(Records drawn from a dataset)
↓↓↓
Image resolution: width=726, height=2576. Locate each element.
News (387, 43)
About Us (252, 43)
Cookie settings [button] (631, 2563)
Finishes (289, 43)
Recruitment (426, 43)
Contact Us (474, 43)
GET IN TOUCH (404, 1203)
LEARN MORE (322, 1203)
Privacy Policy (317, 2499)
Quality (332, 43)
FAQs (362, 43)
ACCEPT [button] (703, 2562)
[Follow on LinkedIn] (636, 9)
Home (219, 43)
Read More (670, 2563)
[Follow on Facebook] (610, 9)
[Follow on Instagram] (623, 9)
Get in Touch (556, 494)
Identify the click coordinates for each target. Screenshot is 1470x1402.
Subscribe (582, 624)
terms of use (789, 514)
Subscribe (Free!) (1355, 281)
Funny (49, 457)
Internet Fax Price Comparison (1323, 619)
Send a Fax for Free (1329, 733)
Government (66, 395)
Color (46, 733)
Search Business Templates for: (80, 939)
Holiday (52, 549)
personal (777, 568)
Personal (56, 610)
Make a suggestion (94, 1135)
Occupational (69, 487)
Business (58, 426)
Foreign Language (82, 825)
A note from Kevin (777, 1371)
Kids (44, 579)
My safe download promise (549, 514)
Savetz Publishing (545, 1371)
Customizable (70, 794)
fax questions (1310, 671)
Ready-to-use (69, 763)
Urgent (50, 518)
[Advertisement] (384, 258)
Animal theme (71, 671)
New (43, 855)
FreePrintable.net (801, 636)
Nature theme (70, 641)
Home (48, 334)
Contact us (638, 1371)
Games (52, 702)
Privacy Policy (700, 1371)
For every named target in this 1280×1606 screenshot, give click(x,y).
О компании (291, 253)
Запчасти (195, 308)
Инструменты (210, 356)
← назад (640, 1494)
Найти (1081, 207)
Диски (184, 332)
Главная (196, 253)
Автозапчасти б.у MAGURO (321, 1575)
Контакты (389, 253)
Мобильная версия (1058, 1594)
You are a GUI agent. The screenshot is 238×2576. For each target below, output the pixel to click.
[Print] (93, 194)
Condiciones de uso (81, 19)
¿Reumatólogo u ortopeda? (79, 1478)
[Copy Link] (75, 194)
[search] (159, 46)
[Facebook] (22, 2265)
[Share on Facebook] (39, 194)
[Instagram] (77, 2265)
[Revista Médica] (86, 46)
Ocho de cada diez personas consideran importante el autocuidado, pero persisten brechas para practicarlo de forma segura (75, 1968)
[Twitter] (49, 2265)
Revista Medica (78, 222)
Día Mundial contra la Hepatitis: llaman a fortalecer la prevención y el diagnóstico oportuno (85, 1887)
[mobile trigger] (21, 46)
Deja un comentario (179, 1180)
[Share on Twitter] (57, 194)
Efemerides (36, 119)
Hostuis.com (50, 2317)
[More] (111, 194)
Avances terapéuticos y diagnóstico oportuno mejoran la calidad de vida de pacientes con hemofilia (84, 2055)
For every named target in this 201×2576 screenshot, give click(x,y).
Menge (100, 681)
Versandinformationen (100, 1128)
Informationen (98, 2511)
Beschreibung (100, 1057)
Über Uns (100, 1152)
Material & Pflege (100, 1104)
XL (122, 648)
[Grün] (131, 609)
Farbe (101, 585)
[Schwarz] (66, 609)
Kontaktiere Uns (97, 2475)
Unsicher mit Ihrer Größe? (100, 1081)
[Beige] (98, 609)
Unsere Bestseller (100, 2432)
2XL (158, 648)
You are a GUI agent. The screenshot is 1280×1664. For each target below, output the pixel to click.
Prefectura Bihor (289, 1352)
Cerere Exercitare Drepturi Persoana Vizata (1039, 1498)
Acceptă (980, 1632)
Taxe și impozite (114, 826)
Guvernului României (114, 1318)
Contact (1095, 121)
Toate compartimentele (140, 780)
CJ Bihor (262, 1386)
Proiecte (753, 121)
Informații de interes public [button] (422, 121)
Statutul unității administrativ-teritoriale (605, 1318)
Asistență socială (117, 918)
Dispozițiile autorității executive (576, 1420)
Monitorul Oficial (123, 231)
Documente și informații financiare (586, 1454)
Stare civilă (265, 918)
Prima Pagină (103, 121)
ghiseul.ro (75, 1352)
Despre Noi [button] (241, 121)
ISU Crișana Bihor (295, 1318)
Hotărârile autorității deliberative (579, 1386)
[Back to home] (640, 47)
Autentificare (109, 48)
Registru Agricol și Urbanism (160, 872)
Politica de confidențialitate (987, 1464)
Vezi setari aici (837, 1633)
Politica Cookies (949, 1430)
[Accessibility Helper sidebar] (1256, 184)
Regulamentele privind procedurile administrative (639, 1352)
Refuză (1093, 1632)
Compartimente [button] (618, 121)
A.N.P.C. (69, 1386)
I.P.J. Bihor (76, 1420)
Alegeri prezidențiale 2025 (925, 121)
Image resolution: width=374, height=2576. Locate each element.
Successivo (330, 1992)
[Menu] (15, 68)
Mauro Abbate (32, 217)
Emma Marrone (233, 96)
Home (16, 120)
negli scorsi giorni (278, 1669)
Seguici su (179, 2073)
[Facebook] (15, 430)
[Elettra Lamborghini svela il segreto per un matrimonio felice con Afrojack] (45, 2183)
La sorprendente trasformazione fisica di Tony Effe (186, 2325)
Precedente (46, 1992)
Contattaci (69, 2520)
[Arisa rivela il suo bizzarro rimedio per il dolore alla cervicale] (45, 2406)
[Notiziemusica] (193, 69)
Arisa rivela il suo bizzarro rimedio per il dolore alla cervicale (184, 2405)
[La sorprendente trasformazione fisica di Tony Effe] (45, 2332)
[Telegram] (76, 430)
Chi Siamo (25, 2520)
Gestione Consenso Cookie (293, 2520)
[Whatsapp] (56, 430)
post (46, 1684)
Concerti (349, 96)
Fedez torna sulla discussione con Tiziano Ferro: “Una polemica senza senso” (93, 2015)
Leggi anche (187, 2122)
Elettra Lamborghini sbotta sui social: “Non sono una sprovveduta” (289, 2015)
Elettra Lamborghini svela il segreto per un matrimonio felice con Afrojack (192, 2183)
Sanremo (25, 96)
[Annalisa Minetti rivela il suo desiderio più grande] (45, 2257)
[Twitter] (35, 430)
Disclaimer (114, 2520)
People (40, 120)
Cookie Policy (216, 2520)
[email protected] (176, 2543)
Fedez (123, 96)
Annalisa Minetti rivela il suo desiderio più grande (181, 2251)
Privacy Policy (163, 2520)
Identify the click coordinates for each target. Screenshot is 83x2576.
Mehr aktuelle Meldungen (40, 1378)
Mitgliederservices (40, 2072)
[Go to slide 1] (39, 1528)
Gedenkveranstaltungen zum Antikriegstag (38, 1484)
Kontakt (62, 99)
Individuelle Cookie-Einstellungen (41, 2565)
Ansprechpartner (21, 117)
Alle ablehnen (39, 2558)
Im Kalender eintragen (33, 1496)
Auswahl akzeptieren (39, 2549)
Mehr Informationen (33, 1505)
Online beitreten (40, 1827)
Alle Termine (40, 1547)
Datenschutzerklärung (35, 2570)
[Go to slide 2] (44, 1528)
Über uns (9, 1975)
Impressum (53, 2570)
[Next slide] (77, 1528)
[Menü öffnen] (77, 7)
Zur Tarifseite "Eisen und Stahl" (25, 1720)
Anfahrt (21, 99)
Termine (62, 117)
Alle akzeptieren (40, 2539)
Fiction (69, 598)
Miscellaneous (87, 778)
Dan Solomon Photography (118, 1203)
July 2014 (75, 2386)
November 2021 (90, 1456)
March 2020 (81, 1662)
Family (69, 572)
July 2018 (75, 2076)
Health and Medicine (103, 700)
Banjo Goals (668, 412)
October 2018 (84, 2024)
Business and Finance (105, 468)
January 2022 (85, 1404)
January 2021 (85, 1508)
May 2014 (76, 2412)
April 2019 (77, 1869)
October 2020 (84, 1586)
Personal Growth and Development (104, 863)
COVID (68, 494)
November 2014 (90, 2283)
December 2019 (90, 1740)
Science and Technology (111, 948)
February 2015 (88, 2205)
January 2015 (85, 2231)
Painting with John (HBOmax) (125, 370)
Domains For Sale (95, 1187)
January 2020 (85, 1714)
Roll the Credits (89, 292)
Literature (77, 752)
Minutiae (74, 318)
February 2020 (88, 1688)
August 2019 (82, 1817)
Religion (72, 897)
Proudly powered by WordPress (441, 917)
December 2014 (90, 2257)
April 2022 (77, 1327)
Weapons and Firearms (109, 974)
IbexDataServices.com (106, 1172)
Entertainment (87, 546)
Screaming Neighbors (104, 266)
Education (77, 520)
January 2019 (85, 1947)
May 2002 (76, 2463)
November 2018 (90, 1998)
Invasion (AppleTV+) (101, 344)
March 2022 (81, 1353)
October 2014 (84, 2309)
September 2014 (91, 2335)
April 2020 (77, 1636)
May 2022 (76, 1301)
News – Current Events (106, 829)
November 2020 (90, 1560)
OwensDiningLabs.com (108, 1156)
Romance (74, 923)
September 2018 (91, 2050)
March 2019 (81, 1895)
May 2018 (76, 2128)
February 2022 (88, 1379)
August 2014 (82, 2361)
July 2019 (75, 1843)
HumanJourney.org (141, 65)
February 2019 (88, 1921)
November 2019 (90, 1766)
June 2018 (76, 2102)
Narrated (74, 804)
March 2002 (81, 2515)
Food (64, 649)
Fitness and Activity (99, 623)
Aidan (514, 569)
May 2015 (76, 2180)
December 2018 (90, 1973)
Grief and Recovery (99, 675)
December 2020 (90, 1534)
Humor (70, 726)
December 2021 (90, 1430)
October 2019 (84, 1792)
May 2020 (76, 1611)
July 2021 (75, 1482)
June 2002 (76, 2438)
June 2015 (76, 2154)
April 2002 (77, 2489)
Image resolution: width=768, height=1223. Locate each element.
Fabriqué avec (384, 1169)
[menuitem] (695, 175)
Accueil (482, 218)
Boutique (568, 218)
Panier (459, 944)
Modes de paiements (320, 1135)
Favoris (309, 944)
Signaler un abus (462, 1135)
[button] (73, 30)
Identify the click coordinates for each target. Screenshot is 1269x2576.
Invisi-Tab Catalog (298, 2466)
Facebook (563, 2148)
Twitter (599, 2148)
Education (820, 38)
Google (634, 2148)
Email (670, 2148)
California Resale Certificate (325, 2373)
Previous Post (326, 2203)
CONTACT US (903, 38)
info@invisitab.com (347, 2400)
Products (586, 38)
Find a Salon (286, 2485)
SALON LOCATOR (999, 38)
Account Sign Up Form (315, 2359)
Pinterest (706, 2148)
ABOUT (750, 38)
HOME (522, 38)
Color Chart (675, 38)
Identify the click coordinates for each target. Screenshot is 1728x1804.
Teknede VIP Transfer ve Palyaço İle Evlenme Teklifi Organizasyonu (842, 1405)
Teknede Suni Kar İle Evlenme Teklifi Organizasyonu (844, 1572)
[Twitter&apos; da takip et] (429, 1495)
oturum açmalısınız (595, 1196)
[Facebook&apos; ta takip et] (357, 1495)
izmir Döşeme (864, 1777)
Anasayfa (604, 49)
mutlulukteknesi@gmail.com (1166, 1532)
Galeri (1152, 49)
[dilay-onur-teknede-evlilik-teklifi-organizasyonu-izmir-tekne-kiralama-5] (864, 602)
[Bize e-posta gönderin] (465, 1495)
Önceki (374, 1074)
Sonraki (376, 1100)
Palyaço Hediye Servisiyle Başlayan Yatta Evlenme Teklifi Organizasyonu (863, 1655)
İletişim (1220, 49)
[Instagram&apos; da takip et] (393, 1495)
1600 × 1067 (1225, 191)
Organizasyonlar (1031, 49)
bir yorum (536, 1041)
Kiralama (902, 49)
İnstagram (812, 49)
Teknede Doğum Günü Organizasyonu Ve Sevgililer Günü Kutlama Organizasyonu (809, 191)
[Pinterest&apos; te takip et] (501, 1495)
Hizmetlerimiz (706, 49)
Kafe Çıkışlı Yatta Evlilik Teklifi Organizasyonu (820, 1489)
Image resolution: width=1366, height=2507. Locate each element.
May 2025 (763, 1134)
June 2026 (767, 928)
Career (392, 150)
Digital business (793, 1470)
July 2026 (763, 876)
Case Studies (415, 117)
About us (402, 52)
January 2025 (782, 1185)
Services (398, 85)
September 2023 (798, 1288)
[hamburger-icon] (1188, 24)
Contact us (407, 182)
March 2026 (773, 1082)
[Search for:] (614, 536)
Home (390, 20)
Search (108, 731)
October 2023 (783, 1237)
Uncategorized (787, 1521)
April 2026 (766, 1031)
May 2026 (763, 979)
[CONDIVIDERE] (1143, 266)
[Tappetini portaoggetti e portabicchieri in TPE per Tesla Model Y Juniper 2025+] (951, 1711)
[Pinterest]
↑↑↑
Work to be completed:
Would you count the lines in the data that include the word "April" and reply with only the number?

Answer area:
5